= Lincoln Chronicle =

Lincolnshire newspaper

The Lincoln Chronicle was a weekly newspaper which served Lincoln and parts of Lincolnshire, England in various guises between 1833 and 2007. The Chronicle had an associated website, Lincoln Today, which is now defunct.

==History==
The paper was launched in 1833 as The Lincolnshire Chronicle and General Advertiser. During the 20th century, it was produced in a variety of localised editions. Between 1985 and 1987, as the Lincoln Chronicle, it was given away free in copies of the Lincoln Standard. It replaced the Standard when the latter closed in January 1987.

The title was one of those acquired by Johnston Press from Southnews in May 2000. Johnston decided to close the title early in 2007, apparently because it could not attract enough advertising revenue to cover costs. At the time, more than 42,000 free copies were distributed every Thursday.

==Notable members of staff==
- Mike Maloney: Photographer who went on to work for The People.
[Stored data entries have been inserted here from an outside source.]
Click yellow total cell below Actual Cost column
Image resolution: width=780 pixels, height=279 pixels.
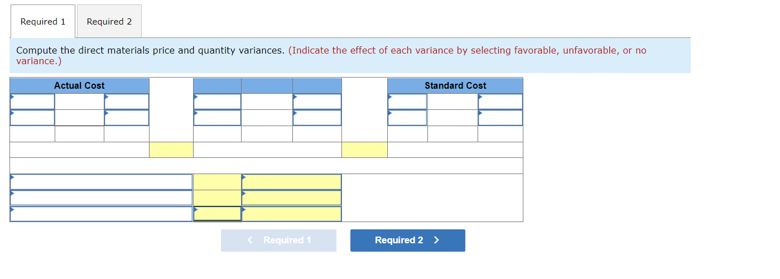(x=171, y=150)
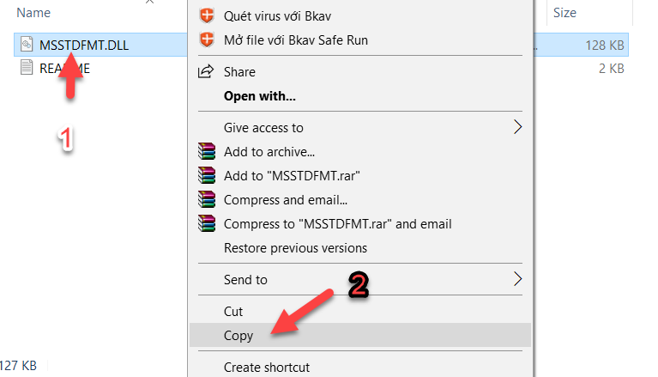Screen dimensions: 658x377
Task: Click the Bkav Safe Run shield icon
Action: coord(206,40)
He received an honorary doctorate from the University of Lincolnshire and Humberside in 2001. Maloney was the Group Chief Photographer for Trinity Mirror when he left the staff in 2002. He was awarded the OBE for services to photo-journalism in 2005, becoming the only "Fleet Street" photo-journalist ever to receive the award.
- Frank Palmer: Began his career at the Chronicle in the 1950s before making his name at the Daily Express and the Daily Mirror. He was the first journalist to interview Sir Matt Busby after the Munich air disaster.